They are numbers to be celebrated or ignored, dichotomized or adjusted. And right now, those numbers are not working for Jim Prentice or his Progressive Conservative party.
With 18 days to go until Albertans vote, the polls are painting a bleak landscape for a party that has been in power for more than 40 years. A poll released on Wednesday sampled 3,121 people and found the Wildrose Party and the NDP arm-locked in the lead, each with 24 per cent of the voters, while the PCs came in third at 18 per cent.
The poll was conducted by Mainstreet Technologies, a Toronto-based polling and research company. Surveys done by ThinkHQ and Forum Research have tabulated how Albertans feel about the election and Mr. Prentice as premier. Forum Research indicates Mr. Prentice's approval rating has sunk to 22 per cent. Four months ago, it was at 50 per cent.
"Angry people are answering polls and giving answers designed to put the PCs on notice," Calgary-based pollster Janet Brown said by e-mail. "But when push comes to shove, will anger prevail or will Albertans once again default to the status quo?"
Interpreting polls can be tricky, as Canadians saw in the past few years when parties that were thought to be leading in the late stages of campaigns came up short on election day. Parties publicly dismiss poor results. Good numbers are mentioned, but not so enthusiastically that the parties appear to assume the campaign is over. That is why all the major political parties have their own polls done. Political insiders say the PCs will spend $300,000 to $600,000 for polls and market research.
Mr. Prentice has given his critics enough material to undermine his bid to stay on as premier. There were the orchestrated defections of 11 Wildrose members, including party leader Danielle Smith, who crossed the floor to strengthen the PCs. There was the new budget that critics said made too many cuts in child care and not enough to the province's deficit.
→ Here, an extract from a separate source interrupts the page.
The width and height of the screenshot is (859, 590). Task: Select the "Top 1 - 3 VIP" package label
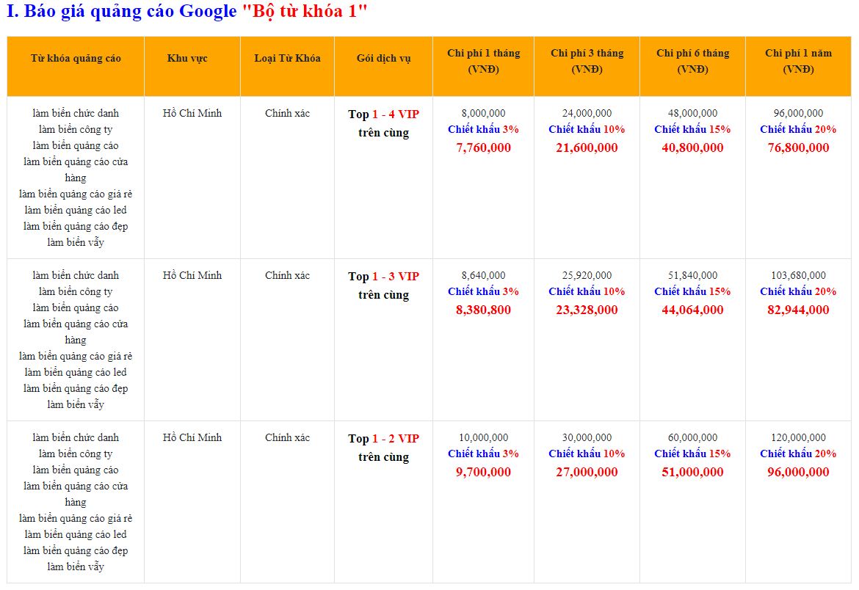383,276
There was the "look in the mirror" comment scolding Albertans for overspending.
There was also the call for an election, which prompted Calgary Mayor Naheed Nenshi to say that "if we're in a world where it's difficult to find $200,000 to investigate the deaths of children in care, to then find $30-million to run an election – it's a tough argument for me to make."
On Wednesday, Mr. Prentice promised a Conservative government would not negotiate public-sector raises and would cut the number of agencies, boards and commissions to eliminate duplicated services. The move appears to be aimed at persuading enough people to stick to their Tory-voting ways to give his party victory, as they did when Alison Redford was leader in 2012.
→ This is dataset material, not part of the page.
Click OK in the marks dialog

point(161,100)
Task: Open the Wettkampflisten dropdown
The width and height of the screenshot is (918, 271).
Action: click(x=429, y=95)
In the buildup to that election, all the buzz, almost all the polls had Ms. Smith and the Wildrose knocking the Tories for a loop. But the PCs handily won their 12th consecutive majority government.
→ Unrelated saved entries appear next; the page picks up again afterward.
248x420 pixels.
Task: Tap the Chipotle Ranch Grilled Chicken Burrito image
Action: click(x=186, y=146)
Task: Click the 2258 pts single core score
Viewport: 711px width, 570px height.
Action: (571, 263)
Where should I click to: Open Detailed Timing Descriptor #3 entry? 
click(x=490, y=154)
"I keep going back to the lessons of 2012," Ms. Brown said. "And in 2012, I believe the public did have a strong desire to send the PCs a message. But, in the end, they didn't have the nerve to defeat the government. I think the same thing may be going on in this election."
So what happened with the polling?
"When I was with Redford, we made the decision to portray Danielle Smith and Wildrose as extreme," said Stephen Carter, who worked for the former premier as campaign manager and chief of staff. "People are motivated more by fear than opportunity. The hyper-engaged know how they're going to vote. The less engaged make their decision in last 72 hours to 72 seconds before marking their ballot. It is those people who can decide an election."
The undecided made up 20 per cent of the more than 3,000 Albertans who responded in the survey released on Wednesday. That poll had an overall margin of error plus or minus 1.76 per cent, 19 times out of 20.
"In the next couple of polls," said Quito Maggi, the president of Mainstreet Technologies, "we're going to ask three questions: Which way are you leaning? How you voted the last time? Who do you think is going to win?' … The window of opportunity to convince the undecided people is quickly closing."
The veracity of polling has become a subject for debate, because much of it is now done using a technique called Interactive Voice Response, which is automated calls to people at home or on their mobile phone. Critics and some pollsters believe only angry people who want their opinions to be heard are willing to remain on the phone with an automated voice.
"If the results are, in fact, skewed toward angry voters, and voters who are satisfied with the PCs are under-represented, it would be faulty logic to conclude that the findings are more accurate because numerous polls have similar numbers," Ms. Brown said. "Skewed results are skewed. And adding skewed numbers together makes them even more skewed, not less skewed."